### ASSIGNED TASK:
Set down exactly the lines below between the line holding "Compradiccion (29, 2480)" and the line holding "Directo al Paladar México (160, 2521)", inclusive; no other line belongs in the answer.

Saved entries
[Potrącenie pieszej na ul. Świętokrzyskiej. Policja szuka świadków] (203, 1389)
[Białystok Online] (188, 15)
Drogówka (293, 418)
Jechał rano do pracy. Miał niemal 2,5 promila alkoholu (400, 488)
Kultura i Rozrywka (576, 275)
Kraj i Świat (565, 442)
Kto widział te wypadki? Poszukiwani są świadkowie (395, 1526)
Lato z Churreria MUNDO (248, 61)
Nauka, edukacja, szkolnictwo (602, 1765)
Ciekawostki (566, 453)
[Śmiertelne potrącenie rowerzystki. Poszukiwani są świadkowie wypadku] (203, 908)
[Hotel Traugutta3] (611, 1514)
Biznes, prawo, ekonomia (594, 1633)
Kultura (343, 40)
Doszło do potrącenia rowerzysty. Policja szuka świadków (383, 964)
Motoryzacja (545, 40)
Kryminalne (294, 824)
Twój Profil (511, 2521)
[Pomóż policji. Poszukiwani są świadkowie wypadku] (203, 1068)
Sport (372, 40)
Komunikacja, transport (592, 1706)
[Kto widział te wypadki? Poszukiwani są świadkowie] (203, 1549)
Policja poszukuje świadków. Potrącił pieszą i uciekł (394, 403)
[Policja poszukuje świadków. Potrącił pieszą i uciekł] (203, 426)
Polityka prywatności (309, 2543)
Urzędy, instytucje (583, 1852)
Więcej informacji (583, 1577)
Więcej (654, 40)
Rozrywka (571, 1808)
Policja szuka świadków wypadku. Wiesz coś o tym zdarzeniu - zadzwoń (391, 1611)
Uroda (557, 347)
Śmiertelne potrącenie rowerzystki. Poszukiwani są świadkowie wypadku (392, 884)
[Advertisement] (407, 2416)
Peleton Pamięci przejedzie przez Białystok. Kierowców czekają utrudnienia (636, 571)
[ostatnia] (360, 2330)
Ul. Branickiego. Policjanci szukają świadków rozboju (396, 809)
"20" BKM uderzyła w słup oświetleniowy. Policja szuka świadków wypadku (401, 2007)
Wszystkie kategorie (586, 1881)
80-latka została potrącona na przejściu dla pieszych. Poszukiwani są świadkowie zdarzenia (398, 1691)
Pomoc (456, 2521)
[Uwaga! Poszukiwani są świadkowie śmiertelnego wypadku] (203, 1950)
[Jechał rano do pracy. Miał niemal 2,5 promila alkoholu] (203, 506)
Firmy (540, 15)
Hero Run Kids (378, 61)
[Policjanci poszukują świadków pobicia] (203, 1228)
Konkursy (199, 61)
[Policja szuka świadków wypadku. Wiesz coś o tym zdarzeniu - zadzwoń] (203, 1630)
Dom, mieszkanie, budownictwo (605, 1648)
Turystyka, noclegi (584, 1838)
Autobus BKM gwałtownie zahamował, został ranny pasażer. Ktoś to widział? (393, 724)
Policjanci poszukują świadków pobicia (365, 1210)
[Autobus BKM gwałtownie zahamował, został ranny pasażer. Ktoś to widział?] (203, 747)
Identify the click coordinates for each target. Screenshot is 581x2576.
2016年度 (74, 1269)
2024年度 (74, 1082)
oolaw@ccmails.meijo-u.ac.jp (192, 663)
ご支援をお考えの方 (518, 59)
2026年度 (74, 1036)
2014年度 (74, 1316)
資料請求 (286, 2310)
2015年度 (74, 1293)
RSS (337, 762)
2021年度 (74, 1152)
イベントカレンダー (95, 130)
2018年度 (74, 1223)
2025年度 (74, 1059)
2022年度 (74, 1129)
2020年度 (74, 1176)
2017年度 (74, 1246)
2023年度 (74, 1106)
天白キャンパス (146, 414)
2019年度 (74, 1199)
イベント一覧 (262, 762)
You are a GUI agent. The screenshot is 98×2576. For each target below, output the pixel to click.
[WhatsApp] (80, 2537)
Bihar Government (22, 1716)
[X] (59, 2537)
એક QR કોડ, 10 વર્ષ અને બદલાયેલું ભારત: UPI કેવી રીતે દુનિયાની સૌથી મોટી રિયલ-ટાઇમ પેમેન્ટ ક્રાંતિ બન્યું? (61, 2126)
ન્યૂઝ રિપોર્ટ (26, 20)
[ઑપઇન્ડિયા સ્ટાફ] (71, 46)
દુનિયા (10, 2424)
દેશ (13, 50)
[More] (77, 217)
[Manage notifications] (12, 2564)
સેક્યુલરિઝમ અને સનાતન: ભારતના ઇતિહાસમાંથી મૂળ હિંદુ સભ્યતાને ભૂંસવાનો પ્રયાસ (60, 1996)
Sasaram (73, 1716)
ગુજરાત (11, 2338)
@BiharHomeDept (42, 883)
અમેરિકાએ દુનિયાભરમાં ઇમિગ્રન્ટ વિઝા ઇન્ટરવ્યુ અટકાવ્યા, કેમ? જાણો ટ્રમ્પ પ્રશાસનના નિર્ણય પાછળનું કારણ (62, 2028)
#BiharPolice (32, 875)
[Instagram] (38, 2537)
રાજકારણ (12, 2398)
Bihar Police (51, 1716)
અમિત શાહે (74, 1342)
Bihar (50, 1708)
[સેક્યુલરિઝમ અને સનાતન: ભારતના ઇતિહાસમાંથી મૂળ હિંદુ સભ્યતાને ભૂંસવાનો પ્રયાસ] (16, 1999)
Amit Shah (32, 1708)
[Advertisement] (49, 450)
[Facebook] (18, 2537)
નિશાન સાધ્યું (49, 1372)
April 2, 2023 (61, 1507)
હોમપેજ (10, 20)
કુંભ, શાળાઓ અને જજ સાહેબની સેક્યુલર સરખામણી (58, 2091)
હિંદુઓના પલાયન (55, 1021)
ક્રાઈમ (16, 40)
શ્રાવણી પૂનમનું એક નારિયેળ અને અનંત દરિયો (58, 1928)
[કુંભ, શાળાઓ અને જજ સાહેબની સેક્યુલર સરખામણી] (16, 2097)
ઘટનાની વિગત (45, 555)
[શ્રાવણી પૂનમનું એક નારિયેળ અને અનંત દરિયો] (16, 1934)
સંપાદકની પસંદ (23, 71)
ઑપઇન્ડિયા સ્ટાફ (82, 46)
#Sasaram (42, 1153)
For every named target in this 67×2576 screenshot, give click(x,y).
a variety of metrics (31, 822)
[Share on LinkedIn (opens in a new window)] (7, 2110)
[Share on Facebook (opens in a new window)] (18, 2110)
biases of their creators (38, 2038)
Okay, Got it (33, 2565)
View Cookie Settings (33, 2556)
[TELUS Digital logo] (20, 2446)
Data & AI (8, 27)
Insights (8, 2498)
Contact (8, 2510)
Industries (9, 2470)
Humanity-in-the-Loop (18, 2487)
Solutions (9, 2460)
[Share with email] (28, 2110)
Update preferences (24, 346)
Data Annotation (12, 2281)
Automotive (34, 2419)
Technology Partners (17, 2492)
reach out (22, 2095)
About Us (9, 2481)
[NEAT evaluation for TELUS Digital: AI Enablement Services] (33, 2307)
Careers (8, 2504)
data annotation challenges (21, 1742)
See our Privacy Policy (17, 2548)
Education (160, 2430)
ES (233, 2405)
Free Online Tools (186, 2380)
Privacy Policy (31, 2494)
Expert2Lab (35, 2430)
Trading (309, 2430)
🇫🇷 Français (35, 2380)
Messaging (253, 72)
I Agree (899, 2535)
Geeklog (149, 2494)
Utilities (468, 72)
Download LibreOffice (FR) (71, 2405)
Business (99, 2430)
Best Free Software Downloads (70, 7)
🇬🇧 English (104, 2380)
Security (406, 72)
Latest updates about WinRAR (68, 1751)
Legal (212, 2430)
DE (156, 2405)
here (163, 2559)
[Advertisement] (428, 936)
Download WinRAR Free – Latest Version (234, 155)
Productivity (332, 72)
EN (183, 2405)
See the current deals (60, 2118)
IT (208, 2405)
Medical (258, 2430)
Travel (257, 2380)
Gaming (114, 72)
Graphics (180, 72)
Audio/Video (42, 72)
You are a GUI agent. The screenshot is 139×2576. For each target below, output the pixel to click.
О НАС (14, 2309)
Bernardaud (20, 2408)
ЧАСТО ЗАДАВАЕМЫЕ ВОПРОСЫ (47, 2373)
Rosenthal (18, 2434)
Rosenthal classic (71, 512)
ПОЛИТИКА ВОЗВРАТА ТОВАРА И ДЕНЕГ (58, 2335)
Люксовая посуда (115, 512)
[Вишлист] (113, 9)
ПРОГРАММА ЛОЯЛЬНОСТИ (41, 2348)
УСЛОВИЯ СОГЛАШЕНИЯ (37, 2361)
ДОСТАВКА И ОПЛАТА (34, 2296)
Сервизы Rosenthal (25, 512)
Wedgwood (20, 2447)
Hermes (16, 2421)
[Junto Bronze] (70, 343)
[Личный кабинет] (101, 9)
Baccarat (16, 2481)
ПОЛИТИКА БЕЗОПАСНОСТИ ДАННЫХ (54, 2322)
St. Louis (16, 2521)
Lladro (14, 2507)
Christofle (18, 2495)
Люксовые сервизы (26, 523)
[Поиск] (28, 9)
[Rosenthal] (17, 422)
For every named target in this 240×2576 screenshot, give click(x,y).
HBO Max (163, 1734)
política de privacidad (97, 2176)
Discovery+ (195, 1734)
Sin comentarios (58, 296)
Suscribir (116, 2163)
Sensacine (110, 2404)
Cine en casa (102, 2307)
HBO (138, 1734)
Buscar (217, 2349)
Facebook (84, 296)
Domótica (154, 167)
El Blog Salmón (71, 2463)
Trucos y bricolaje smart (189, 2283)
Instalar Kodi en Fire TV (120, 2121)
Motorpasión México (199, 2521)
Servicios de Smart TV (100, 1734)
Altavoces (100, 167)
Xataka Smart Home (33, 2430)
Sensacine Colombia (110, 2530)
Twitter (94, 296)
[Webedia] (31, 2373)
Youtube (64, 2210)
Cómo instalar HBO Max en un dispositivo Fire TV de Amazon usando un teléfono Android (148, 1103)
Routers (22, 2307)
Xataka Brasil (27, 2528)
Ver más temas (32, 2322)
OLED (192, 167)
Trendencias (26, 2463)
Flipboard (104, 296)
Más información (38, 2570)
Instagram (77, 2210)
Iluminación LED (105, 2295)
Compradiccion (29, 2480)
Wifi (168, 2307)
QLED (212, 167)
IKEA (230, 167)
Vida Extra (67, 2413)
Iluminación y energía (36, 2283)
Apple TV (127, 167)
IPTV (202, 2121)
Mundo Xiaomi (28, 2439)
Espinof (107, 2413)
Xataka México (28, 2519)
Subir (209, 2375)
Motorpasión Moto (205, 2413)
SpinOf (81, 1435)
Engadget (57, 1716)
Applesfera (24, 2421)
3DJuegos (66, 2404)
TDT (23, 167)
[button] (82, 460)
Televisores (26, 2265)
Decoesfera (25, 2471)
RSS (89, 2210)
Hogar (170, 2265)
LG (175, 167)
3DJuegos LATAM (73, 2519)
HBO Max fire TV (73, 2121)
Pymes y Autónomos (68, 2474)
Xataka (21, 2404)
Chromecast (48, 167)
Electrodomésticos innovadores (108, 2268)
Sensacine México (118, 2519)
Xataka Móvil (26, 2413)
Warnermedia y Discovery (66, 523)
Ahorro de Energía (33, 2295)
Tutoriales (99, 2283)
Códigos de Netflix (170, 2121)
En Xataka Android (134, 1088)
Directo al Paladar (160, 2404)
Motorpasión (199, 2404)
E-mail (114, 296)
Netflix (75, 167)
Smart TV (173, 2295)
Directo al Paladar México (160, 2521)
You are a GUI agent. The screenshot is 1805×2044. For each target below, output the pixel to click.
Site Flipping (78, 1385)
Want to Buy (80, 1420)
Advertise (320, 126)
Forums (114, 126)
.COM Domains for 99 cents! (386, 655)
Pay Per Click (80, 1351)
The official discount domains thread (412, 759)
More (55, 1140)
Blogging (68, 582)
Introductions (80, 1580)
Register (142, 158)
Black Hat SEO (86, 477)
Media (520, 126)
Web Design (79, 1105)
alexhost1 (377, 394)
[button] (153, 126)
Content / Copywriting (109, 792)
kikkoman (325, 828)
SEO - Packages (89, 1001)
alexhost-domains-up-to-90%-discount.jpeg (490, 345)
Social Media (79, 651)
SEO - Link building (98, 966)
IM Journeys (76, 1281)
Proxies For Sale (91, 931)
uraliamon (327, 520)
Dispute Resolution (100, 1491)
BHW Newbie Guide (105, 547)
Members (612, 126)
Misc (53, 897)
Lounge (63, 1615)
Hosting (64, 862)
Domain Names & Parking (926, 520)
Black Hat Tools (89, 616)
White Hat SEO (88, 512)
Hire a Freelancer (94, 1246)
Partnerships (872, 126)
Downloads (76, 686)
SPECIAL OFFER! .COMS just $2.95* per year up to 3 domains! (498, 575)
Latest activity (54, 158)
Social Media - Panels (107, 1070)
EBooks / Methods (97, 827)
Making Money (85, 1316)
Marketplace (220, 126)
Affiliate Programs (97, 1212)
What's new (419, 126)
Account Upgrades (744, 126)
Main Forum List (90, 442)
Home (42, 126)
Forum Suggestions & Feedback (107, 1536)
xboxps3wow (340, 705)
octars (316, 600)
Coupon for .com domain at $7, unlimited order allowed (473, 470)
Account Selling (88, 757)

### THE COMPLETED TASK:
Compradiccion (29, 2480)
Wifi (168, 2307)
QLED (212, 167)
IKEA (230, 167)
Vida Extra (67, 2413)
Iluminación y energía (36, 2283)
Apple TV (127, 167)
IPTV (202, 2121)
Mundo Xiaomi (28, 2439)
Espinof (107, 2413)
Xataka México (28, 2519)
Subir (209, 2375)
Motorpasión Moto (205, 2413)
SpinOf (81, 1435)
Engadget (57, 1716)
Applesfera (24, 2421)
3DJuegos (66, 2404)
TDT (23, 167)
[button] (82, 460)
Televisores (26, 2265)
Decoesfera (25, 2471)
RSS (89, 2210)
Hogar (170, 2265)
LG (175, 167)
3DJuegos LATAM (73, 2519)
HBO Max fire TV (73, 2121)
Pymes y Autónomos (68, 2474)
Xataka (21, 2404)
Chromecast (48, 167)
Electrodomésticos innovadores (108, 2268)
Sensacine México (118, 2519)
Xataka Móvil (26, 2413)
Warnermedia y Discovery (66, 523)
Ahorro de Energía (33, 2295)
Tutoriales (99, 2283)
Códigos de Netflix (170, 2121)
En Xataka Android (134, 1088)
Directo al Paladar (160, 2404)
Motorpasión (199, 2404)
E-mail (114, 296)
Netflix (75, 167)
Smart TV (173, 2295)
Directo al Paladar México (160, 2521)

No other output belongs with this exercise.